Cynar, J., concurred.The pistol was identified by the robbery victim as similar to that used by the robber and was identified by police officers as the pistol found in the car and placed in the box. The menu card was identified by a pizzeria employee as one used at the store. The hat was identified by the robbery victim as similar to that used by the robber and was further identified by police officers as the hat found in the car. The envelopes were identified by the officers as those in which the money found in the hat and in the car had previously been placed. Furthermore Chief Eugene Alii of the Brighton State Police Post testified that he retained custody of all eight exhibits commencing July 23, 1976, with the exception of one day when they were subjected to tests at the State Police laboratory.
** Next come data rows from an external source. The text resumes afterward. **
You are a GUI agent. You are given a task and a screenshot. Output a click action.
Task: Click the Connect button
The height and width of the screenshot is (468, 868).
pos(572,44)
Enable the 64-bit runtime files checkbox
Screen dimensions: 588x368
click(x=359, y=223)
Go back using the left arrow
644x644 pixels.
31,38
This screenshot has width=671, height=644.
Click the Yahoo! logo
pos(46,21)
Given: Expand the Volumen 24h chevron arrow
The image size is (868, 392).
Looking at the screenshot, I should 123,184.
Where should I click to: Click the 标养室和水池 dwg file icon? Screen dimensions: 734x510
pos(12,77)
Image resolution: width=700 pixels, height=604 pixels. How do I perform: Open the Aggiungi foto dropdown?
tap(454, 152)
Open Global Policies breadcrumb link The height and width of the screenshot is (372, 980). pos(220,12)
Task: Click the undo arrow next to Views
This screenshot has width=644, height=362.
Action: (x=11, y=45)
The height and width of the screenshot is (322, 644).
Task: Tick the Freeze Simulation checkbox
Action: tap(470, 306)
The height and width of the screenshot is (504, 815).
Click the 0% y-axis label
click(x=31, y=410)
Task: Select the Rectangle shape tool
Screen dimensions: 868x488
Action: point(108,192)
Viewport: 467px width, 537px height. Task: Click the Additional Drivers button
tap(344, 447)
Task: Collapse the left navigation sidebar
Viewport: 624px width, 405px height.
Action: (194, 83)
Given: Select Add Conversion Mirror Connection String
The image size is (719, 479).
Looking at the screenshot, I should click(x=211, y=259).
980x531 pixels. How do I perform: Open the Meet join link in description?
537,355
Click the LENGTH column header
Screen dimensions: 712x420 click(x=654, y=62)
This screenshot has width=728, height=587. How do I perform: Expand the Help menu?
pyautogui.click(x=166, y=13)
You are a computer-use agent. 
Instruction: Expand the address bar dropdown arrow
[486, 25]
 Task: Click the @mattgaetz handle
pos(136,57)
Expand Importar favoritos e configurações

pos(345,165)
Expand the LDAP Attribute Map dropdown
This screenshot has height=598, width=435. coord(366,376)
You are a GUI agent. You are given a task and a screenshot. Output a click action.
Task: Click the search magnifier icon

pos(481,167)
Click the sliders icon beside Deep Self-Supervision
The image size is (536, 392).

"If at any time after conviction and either before or after sentence it shall appear that a person convicted of a felony has previously been convicted of crimes as set forth in any of the 3 foregoing sections, the prosecuting attorney of the county in which such conviction was had, in his discretion, may file a separate or supplemental information in such cause accusing the said person of such previous convictions. Whereupon the court in which such conviction was had shall cause the said person whether confined in prison or otherwise, to be brought before it and shall inform him of the allegations contained in such information, and of his right to be tried as to the truth thereof according to law, and shall require such offender to say whether he is the same person as charged in such information or not If he says he is not the same person, or remains silent, the court shall enter a plea of not guilty, and a jury of 12 jurors shall be empanelled from the petit jurors serving at the then or a following term of said court to determine the issues raised by such information and plea. The accused may waive trial by jury in the manner provided by this act. The usual practice in the trial of criminal cases shall be followed * * (Emphasis added.) MCL 769.13; MSA 28.1085.
Since these cases hold that sentencing is a critical stage and the habitual offender proceeding is a procedure for determining what sentence defendant is to be given, see Hendrick, supra, it necessarily follows that the habitual offender proceeding is a critical stage of the criminal prosecution.
This Court realizes that whenever it mandates requirements for the trial court to follow, an extra burden is thrust upon the trial court’s already burgeoning dockets. However, considering compliance with the guilty plea rule is required before accepting a plea to even a six-month misdemeanor (GCR 1963, 785.10), it is not reasonable to ask the trial courts to spend a few extra minutes to comply with the guilty plea rule before it accepts a habitual offender plea which could subject defendant to life imprisonment.
Since we perceive no set of facts under which a defendant could be further charged as a recidivist or have his probation or parole revoked as a result of pleading guilty to a habitual offender charge, subsections (c) and (e) of GCR 1963, 785.7(1) need not be followed.
In People v Jaworski, 387 Mich 21; 194 NW2d 868 (1972), the Michigan Supreme Court held that before a trial court could accept defendant’s guilty plea, it must inform the defendant of his right to' trial by jury, his right to confront his accusers, and his privilege against self-incrimination.